The treatment itself
Three things have to be true for the treatment to count:
- The drug is praziquantel (or labelled equivalent that treats Echinococcus multilocularis). Your US vet probably stocks it; if they don’t, the EU AHC paperwork won’t clear.
- A USDA-Accredited Veterinarian administers it. Not the owner, not a tech, not a pharmacist. The vet’s signature on the Anti-Echinococcus treatment table in Part II of the health certificate is what customs checks.
- It happens 24 to 120 hours before scheduled arrival. That’s a strict window. Treat too early (more than five days out) and you’ll be turned around. Too late (less than 24 hours) and you won’t have the paperwork in order.
Treatment can occur before orafter the USDA endorses the health certificate — there’s flexibility there. But the timing relative to arrival in destination is what matters.
The “I’m only transiting through, why does this apply?” trap
Worth knowing: the rule applies to destination, not transit. If your dog is connecting through Frankfurt en route to Dublin, the dog gets dewormed within the 24–120h window before arriving in Ireland, not Frankfurt. The deworming protects the destination country, not the airline route.
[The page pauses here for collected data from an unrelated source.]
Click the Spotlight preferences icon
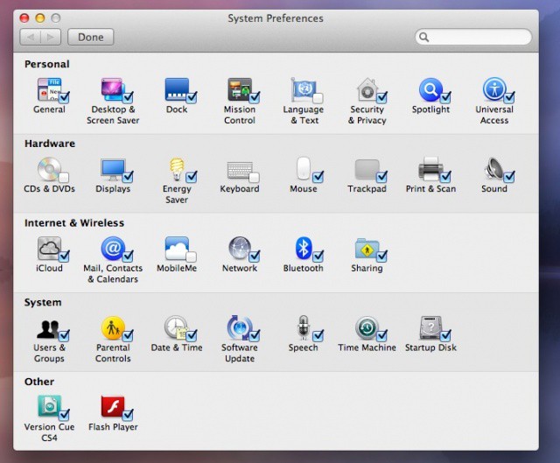Screen dimensions: 560x463 click(429, 90)
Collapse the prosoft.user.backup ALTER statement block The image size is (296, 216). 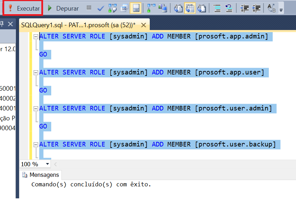[36, 145]
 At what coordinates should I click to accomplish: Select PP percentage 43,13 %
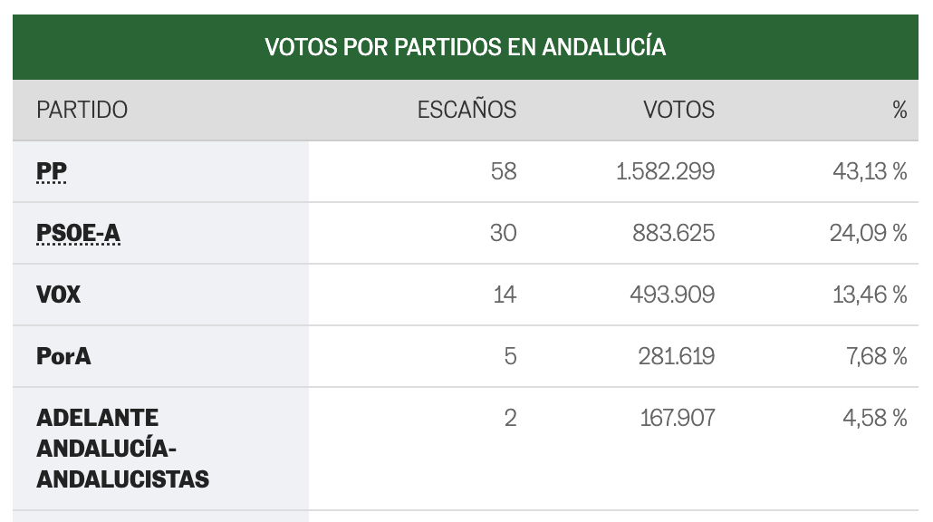pos(870,171)
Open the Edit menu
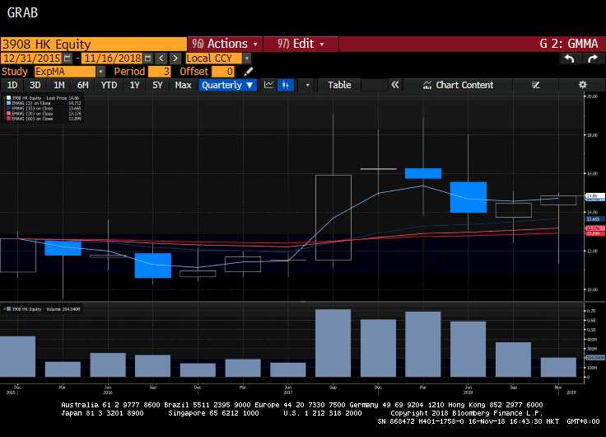 (301, 44)
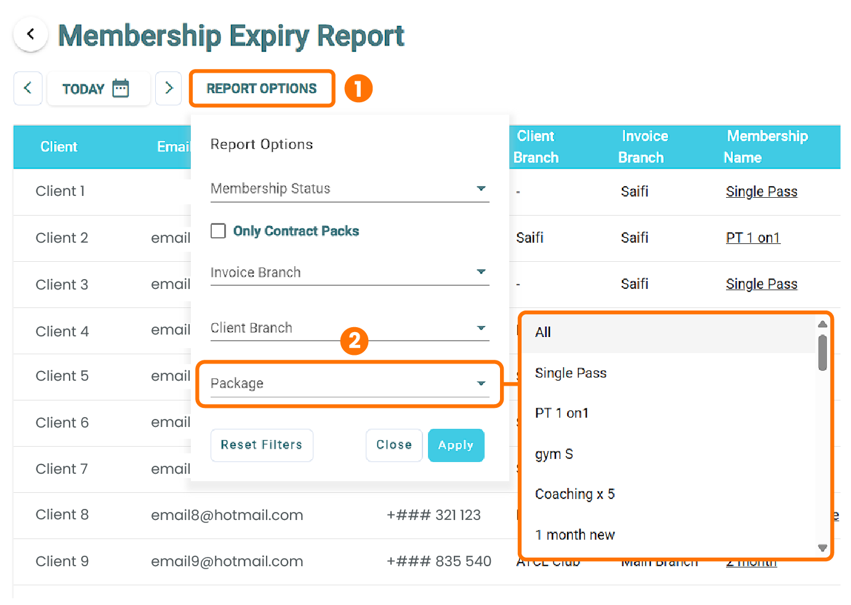Click the scrollbar up arrow in the package list
The height and width of the screenshot is (605, 851).
823,323
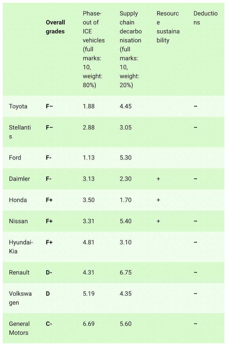Select Hyundai-Kia's deduction minus mark
The height and width of the screenshot is (345, 228).
(x=196, y=242)
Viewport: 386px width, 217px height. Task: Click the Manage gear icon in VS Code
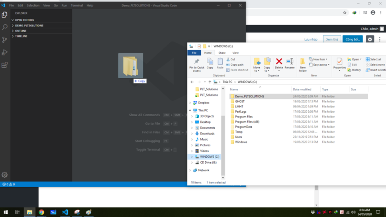[x=5, y=175]
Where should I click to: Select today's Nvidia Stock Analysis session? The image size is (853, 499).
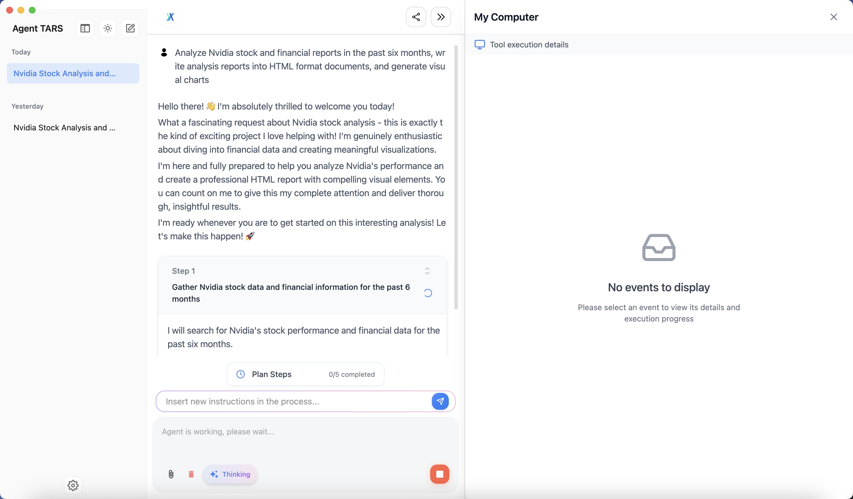73,73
But here’s the gotcha that catches EU-residing owners: if you’re already in mainland Europe with a dog and you’re flying internally to Finland, Ireland, Malta, Norway, or Northern Ireland, the treatment is still required. Per the Finnish Food Authority’s own guidance, the rule applies “every time entering one of these countries, even from another EU country.” Your dog was dewormed before flying from the US to Germany three months ago — that doesn’t count for the Helsinki trip.
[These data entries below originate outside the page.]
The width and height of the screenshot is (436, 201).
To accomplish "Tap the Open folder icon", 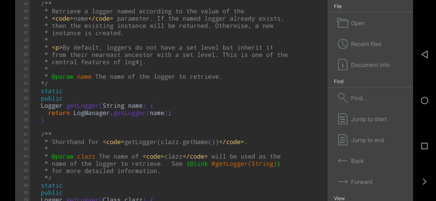I will [342, 23].
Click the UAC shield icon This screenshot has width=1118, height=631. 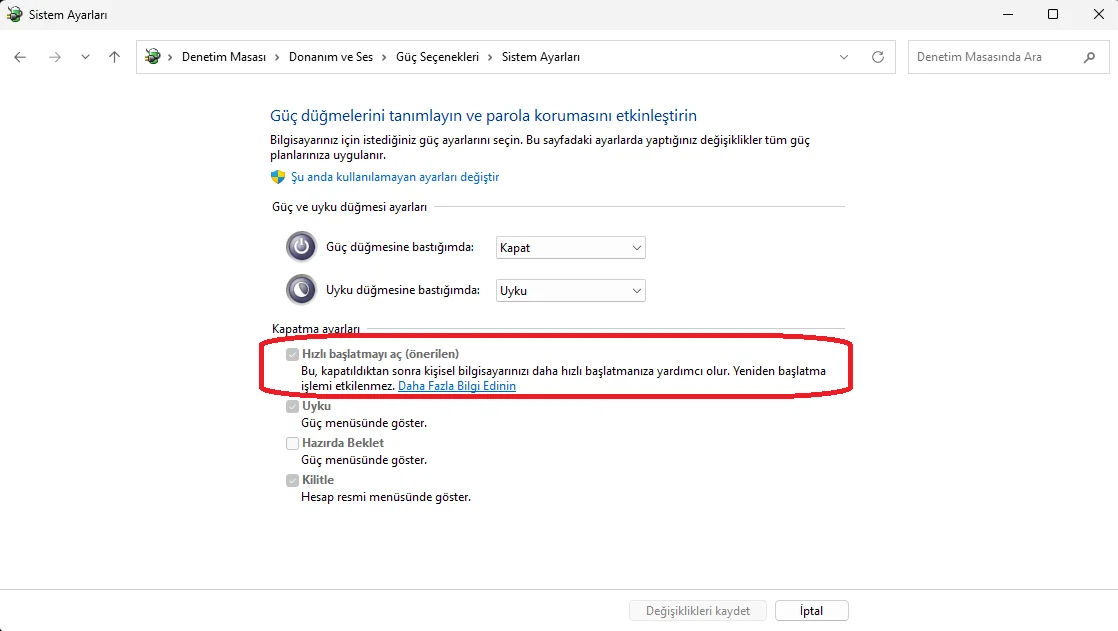[x=277, y=176]
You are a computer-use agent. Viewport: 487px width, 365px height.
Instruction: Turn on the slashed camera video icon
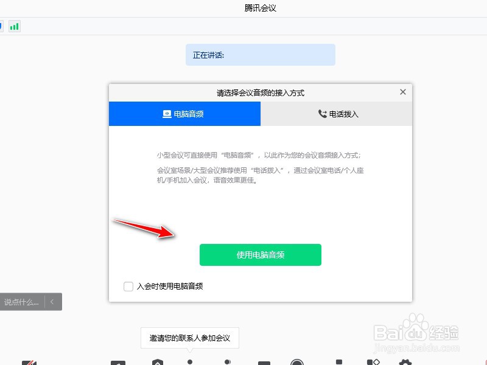pyautogui.click(x=29, y=363)
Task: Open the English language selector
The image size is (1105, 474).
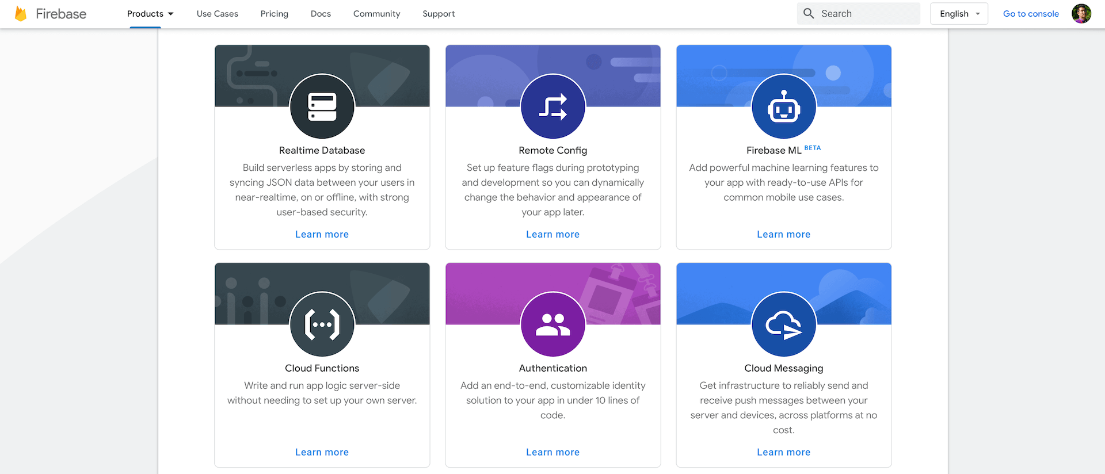Action: point(959,14)
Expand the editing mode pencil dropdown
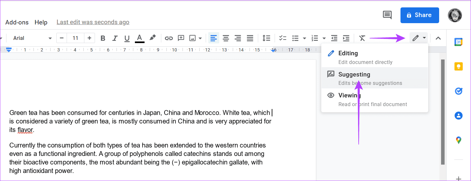 (x=419, y=38)
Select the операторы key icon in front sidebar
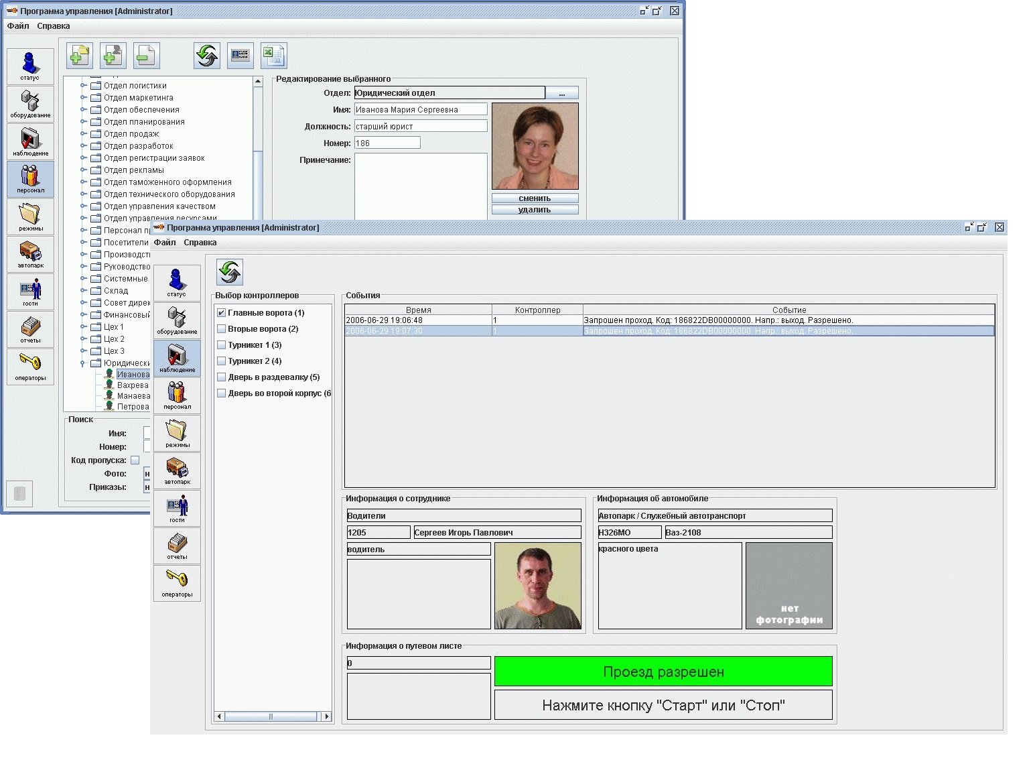This screenshot has height=760, width=1029. [x=177, y=582]
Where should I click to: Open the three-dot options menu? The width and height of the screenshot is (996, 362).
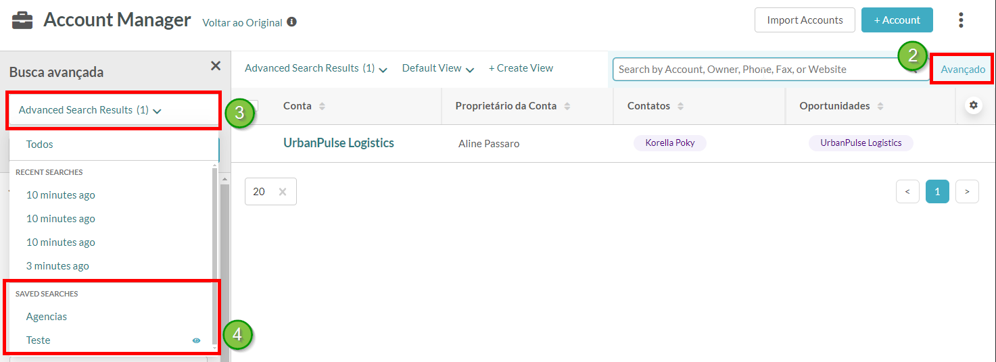tap(960, 20)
For LA-based readers going direct to one of these five, this is straightforward. For LA-based readers planning a multi-country EU itinerary that ends in one of the five, plan for treatment within the window before the final hop.
Commercial vs non-commercial
The 24–120 hour window is for non-commercial (owner-accompanied) pet movement. Commercial movement uses a different window: 24–48 hours before departure from the US. Most Pawvisa readers are non-commercial. If you’re shipping the pet unaccompanied or as part of a sale, talk to a relocator who deals with TRACES CHED paperwork.
How to not get this wrong
Two things to confirm with your vet at the appointment that’s within the 24–120h window:
- The drug administered is the one Echinococcus-labelled. Some general dewormers don’t qualify — they’ll be missing the specific labelling. The vet checks; the certificate has a place for the product name and active ingredient.
- The Part II anti-Echinococcus table is signed at the time of treatment. Not “we’ll sign it later” — the dated signature is what evidences the timing.
If your appointment is outside the window — you booked the only vet slot available, and it’s 10 days before flight — you need to reschedule, not just deworm anyway. The customs check is on the dates, not the molecule.